Sunday, July 03, 2016

Fun With Charon and Miranda

Phil Plait at Slate has an interesting article about the huge canyon on Charon, the large moon of Pluto. It's about 9 km deep and 700 km long.

The moon is small, meaning its gravitational forces are less likely to collapse large massive cliffs like this. The freefall time from that height is 4.2 minutes. Miranda, a moon of Uranus, has cliffs at least 10 km high. You could launch yourself off it and fall for 8.4 minutes. Of course, you'd need some way to stop from slamming into the cliff's base -- at the bottom of Charon's cliff you'd be traveling at 160 miles per hour, and 89 mph at Miranda's -- and of course parachutes don't work in a vacuum.

Anyway, this is all just an excuse to post this wonderful video by Erik Wernquist called “Wanderers.”

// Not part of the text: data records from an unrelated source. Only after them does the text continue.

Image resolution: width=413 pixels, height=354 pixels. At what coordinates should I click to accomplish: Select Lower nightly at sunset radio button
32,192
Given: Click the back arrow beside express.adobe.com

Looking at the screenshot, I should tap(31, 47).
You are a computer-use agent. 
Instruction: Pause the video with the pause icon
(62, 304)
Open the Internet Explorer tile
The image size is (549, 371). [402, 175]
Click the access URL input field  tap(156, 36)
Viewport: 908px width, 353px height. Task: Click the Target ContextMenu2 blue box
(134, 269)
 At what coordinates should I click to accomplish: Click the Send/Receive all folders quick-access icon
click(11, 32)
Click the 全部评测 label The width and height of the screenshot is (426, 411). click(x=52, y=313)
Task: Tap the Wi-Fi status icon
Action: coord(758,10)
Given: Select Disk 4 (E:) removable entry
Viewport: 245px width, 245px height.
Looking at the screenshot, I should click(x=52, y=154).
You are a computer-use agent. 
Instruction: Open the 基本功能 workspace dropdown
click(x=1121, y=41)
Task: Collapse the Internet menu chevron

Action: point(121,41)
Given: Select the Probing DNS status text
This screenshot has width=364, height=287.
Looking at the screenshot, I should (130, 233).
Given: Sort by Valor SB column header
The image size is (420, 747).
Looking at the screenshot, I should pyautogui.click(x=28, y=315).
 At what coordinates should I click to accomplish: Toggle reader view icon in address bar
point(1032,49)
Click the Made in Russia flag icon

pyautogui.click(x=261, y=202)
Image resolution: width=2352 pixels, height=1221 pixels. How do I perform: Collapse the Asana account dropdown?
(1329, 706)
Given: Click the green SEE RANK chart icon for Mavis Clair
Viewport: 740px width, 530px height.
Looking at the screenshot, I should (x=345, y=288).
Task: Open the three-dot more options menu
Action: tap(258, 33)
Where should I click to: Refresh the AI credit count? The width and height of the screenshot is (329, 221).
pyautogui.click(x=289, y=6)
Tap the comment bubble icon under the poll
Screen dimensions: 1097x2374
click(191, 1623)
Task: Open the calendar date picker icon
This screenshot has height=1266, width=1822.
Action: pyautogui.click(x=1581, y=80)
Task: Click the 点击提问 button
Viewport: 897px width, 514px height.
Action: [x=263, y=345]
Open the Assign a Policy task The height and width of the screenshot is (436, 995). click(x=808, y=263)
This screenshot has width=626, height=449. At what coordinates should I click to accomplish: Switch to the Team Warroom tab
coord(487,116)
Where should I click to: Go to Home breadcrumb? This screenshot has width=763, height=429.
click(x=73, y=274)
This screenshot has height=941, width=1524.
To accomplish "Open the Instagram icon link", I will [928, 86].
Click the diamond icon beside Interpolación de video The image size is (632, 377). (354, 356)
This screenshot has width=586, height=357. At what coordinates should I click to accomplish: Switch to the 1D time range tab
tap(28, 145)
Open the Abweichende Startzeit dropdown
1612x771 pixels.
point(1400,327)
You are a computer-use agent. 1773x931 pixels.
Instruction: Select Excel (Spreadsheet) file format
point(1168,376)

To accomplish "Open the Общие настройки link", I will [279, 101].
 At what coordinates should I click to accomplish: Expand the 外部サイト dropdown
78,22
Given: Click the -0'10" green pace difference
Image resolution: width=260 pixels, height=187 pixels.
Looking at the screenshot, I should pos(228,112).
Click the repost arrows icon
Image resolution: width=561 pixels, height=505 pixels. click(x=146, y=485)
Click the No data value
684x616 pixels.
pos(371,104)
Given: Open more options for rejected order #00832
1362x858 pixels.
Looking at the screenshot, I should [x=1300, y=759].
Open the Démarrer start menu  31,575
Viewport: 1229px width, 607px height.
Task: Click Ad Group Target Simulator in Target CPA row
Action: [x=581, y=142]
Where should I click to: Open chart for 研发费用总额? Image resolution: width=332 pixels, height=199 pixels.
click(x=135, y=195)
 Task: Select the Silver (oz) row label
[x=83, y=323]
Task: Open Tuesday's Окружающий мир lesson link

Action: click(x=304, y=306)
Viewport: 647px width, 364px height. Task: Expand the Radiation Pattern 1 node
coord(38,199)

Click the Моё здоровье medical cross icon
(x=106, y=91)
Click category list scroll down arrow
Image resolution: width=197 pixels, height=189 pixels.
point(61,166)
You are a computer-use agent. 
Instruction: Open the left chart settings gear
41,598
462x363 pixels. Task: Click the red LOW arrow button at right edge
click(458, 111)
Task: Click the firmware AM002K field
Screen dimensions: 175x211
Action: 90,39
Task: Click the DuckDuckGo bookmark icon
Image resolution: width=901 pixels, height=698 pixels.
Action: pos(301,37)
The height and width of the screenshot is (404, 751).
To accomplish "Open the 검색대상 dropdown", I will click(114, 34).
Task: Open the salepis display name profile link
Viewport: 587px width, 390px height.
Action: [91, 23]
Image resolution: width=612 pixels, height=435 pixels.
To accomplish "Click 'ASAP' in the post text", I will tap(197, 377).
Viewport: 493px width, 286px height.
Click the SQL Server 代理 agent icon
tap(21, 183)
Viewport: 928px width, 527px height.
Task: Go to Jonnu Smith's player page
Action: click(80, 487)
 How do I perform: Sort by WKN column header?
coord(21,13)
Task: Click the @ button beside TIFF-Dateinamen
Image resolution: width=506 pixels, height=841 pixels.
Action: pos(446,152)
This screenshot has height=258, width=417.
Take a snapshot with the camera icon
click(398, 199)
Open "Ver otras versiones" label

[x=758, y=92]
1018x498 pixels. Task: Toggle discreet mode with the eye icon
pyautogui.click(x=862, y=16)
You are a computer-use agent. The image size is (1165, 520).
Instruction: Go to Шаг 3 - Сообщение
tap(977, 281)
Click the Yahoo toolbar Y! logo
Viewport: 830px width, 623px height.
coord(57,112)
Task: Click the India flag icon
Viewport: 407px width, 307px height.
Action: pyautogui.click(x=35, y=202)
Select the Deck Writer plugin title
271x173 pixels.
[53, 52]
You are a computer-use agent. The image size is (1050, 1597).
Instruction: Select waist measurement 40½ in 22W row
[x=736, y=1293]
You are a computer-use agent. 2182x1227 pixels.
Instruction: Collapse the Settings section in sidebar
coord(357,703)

It shows people (I assume they're humans) jumping off the cliff of Miranda, and an inspiring view of a space elevator. (Space elevators are more feasible on smaller bodies; you could build a space elevator on our Moon out of a produced material called M5 (and almost Kevlar, but it has a tensile_strength/density ratio that's about 10% too low). There is no known material suitable for Earth; maybe carbon nanotubes, but just recently it was shown that that's not looking feasible. Someone will come with something, though, someday.)